Religious buildings that commemorate women

Places of worship sometimes have their history intertwined with that of illustrious characters. These buildings bear the traces of women who were recognised in their time and are today esteemed for their legacy.

Church of St Joan of Arc, France

The church of Sainte-Jeanne-d'Arc was built in 1979 on the plans of the architect Louis Arretche. Inside you can see 13 16th century stained glass windows from the choir of the former church of Saint-Vincent. This church, which resembles both a Viking ship and a fish, is located on the spot where Joan of Arc (1412 - 1431) was burned at the stake.

Church of St Joan of Arc

Church of San Giorgio dei Genovesi, Italy

The church of San Giorgio dei Genovesi was built between 1575 and 1596 by the Piedmontese architect Giorgio Di Faccio for the Genoese merchants of Palermo. The exterior is dominated by forms and styles of Tuscan origin, while the interior shows the union of Byzantine and Norman art. Among those buried in the church is Sofonisba Anguissola (1532 - 1625), a woman painter famous for her portraits of the court of Philip II of Spain. Sofonisba Anguissola was born in Cremona, in a noble family, from the marriage of Amilcare Anguissola and Bianca Ponzoni. She was one of the first women painters to reach the heights of the European artistic scene during her lifetime.

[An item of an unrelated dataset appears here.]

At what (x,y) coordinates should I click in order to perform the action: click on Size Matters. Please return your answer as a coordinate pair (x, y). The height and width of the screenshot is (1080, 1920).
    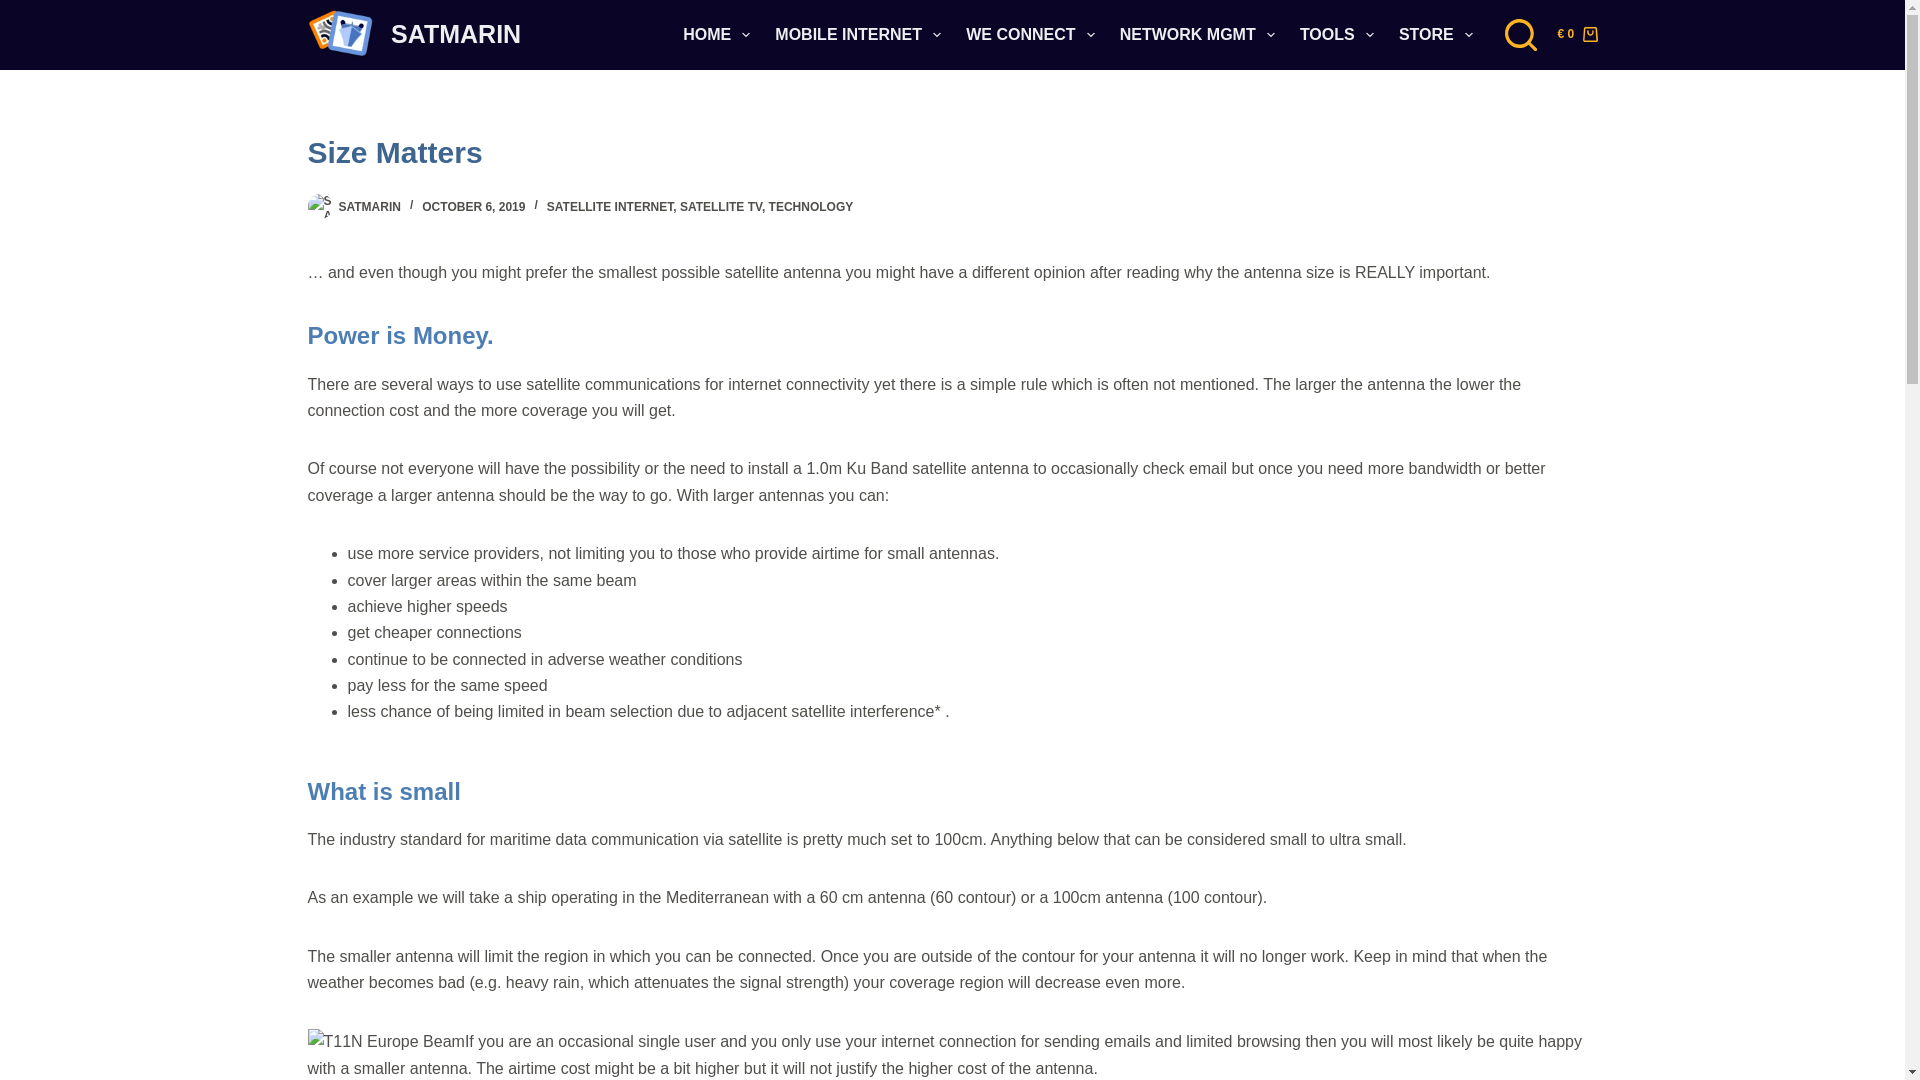
    Looking at the image, I should click on (952, 152).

Church of San Giorgio dei Genovesi

St Julian's Church, United-Kingdom

Little is known about the origins of St. Julian's Church, as the original building was largely destroyed in 1942 during the "Norwich Blitz". The present church is a restoration completed in 1953. However, the church is famous for having been the place where Lady Julian (1342-1416) stayed most of her life as an anchoress. During her confinement in the church, she wrote the "Revelations of Divine Love", the oldest book in the English language to have been written by a woman.

St Julian's Church

Rykestrasse Synagogue, Germany

The Rykestrasse synagogue was built in 1903/04 in the Romanesque Revival style. It is located in Prenzlauer Berg, a district at the heart of Berlin's Jewish life until the beginning of the Nazi regime. Since its reopening in 1953, it has been the largest synagogue in Germany. This synagogue was the place where Regina Jonas (1902-1944) went with her family as a kid. Student at the liberal "University for the Science of Judaism" in Berlin and finally ordained by Max Dienemann in 1935, she became the first woman rabbi. Deported to Theresienstadt in 1942, she died two years later in the Auschwitz concentration camp.

Rykestrasse Synagogue

Basilica of Santa Croce, Italy

The Basilica of Santa Croce is a must-see monument in Florence. Built at the end of the thirteenth century by the Franciscans, it was at the centre of the Florentine Renaissance in the 15th century, being the burial place of important personalities such as Michelangelo and Machiavelli. The church also houses a memorial to Florence Nightingale (1820-1910), a British nurse, born in Florence, a pioneer in modern nursing practice and the use of statistics in health care.

Basilica of Santa Croce

Saint-Eustache's Church, France

The origins of the church of Saint-Eustache go back to the beginning of the 13th century. A chapel dedicated to Saint Agnes was the first building to be constructed. A crypt bearing this name is still attached to the church on the east side. In 1223, Sainte Agnès was erected as a parish and took the name of Saint-Eustache. The construction of the present church, however, only began in 1532 and lasted until 1633. The church was then partially rebuilt in 1754. Many Parisian personalities are buried in the church cemetery, among them Marie de Gournay (1565 - 1645), one of the few women to live from writing in Europe at that time. Her famous writings include "L'égalité des hommes et des femmes" (1622).

Saint-Eustache's Church

Gandersheim Abbey, Germany

Gandersheim Abbey was founded in 852 by the Saxon Count Liudolf. An imperial abbey from the 13th century until its dissolution in 1810, it hosted a community of women from noble families who lived secular lives without having to take perpetual vows. The abbey is famous to have been the living place of Hrotsvita of Gandersheim, a poetess and first Germanic author of the Ottonian Renaissance (930-1030). As Canoness, she wrote the history of the Gandersheim Abbey, hagiographies, but also plays and epic poems, rediscovered during the Renaissance.

Gandersheim Abbey

San Pantalon's Church, Italy

The church of San Pantalon, consecrated in 1745, bears the name of the local saint San Pantaleone di Nicomedia in Bithynia. San Pantalon was a doctor between the 3rd and 4th century and was martyred during the persecutions of Maximian between 305 and 310. The church is the place where Lucrezia Marinella (1571-1653), a Venetian poet and writer, defender of women's rights, was buried. She is known for her text 'The Nobility and Excellence of Women, and the Defects and Vices of Men' published in 1600.